Rosipal R., Trejo L.J., Wallerius J., Apparies R., Cimrova B, Miller J.
Whole-brain time-frequency analysis of event-related potentials for the assessment of pharmacodynamic effects in the human brain
The 19th Biennial IPEG Meeting, Neuropsychiatric Electrophysiology, 2 (Suppl. 1):17-17, 2016.
We are developingWhole Brain Time-Frequency (WBTF) analysis as a new physiological biomarker for clinical trials of pharmacodynamics of novel drugs. WBTF analysis expands the power of event-related potential (ERP) assessment by using wavelets to measure both evoked (phase-locked) and induced (non-phase-locked) activity. Unlike traditional ERP measures, which are indexed by specific electrodes and peak latencies, WBTF analysis measures integrated change in brain responses across time, frequency and space to infer whether a drug has a significant effect. WBTF analysis also uses permutation tests and multiple comparison corrections to identify important within-subject changes between conditions and rule out differences arising from recording noise, artifacts or random variability.
The specific aim of this study was to assess the sensitivity and specificity of WBTF analysis to drug effects that are typically measured with ERP amplitudes and latencies. We simulated effects of dose-related changes in N1-P2-P3 ERP components and 40-Hz induced gamma bursts at 24 electrodes.

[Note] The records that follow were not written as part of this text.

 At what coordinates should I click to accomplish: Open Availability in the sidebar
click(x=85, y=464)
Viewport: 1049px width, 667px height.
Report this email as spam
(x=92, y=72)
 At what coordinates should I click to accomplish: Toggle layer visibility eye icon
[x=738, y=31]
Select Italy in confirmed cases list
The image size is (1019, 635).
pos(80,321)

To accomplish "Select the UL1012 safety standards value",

Simulations included a range of amplitude effects, latency effects and signal-to-noise ratios, serving to define the sensitivity and specificity of WBTF analysis to ERP differences.

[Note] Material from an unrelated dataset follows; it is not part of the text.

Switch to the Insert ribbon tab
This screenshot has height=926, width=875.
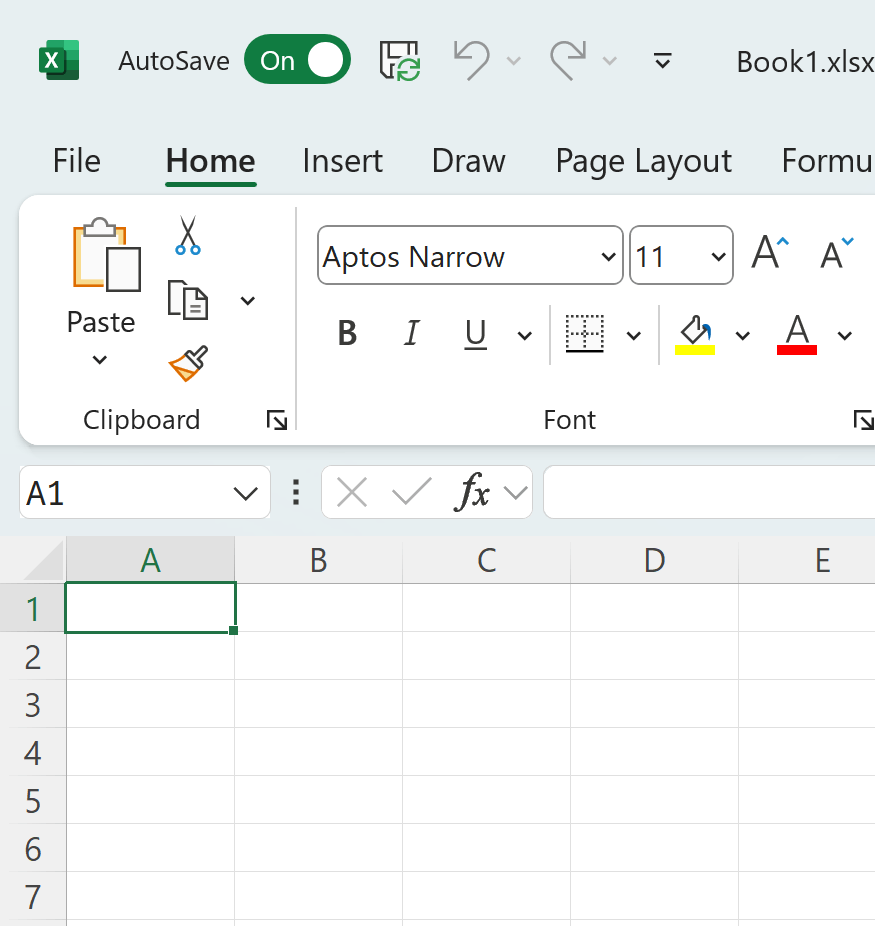click(342, 160)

The simulations allowed us to optimize parameters for WBTF analysis, including choice of analyzing wavelets, energy normalization, baseline correction, measures of evoked and induced activity, and method of testing significant differences. We found that WBTF analysis reliably detects small differences in evoked activity (on the order of 10%) in realistic noise and background EEG conditions. We found similar detectability of small differences in induced 40-Hz gamma bursts.

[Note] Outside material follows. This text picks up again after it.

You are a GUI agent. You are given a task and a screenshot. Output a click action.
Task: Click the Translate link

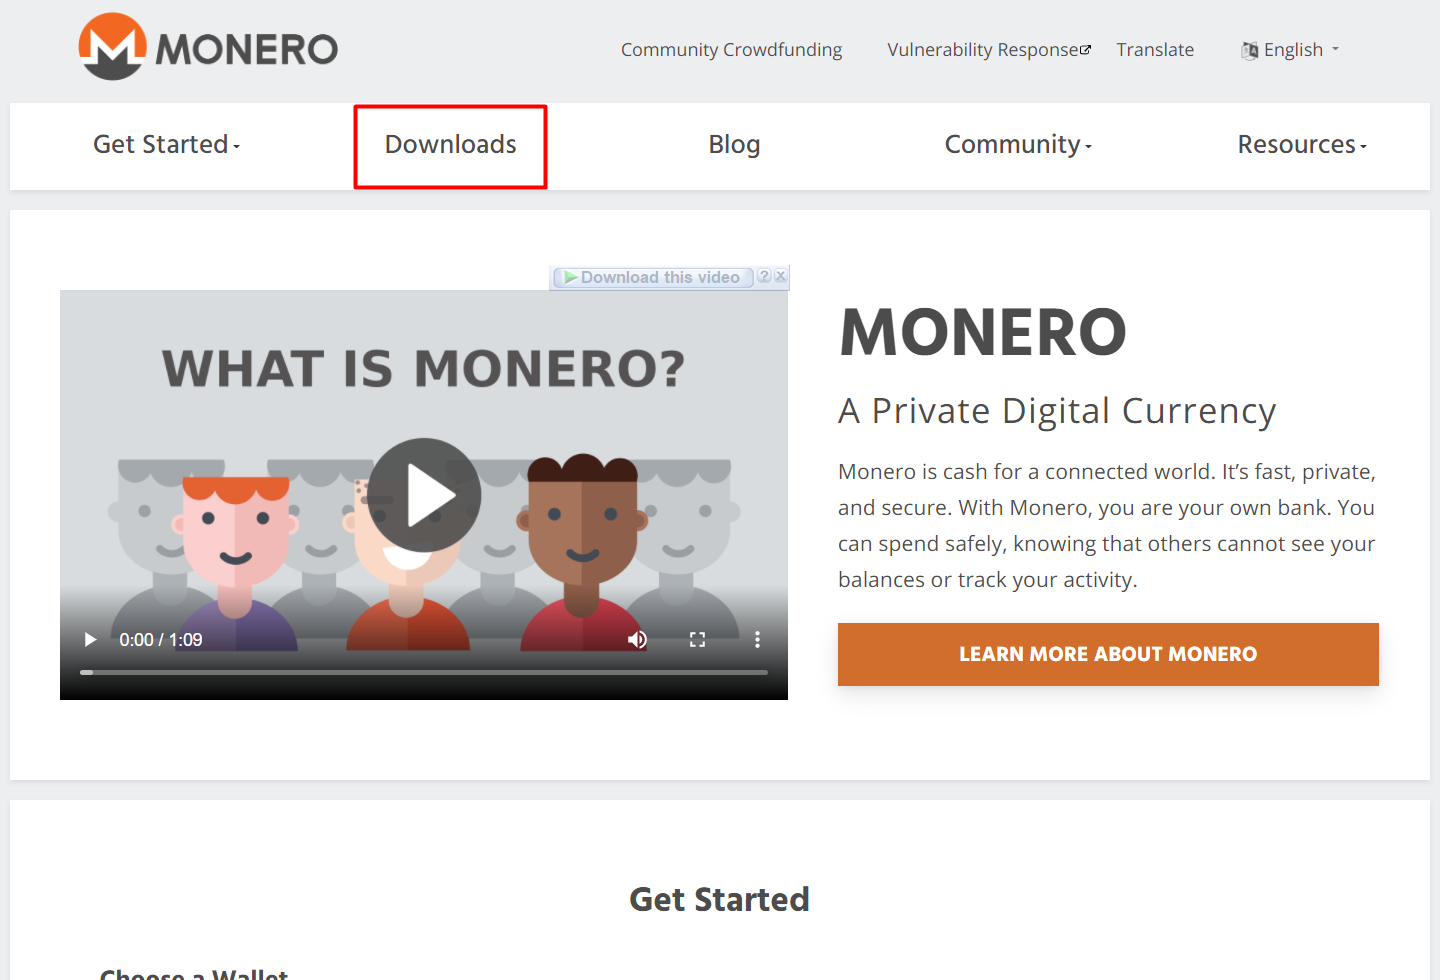[1155, 50]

It is the goal of the further studies to investigate the clinical relevance of these observed differences using WBTF analysis, and to relate the evoked and induced components ERP differences to mechanisms of drug action. Currently we are applying WBTF analysis to data from three Phase 1 clinical trials of novel compounds for schizophrenia in both healthy controls and schizophrenia patients.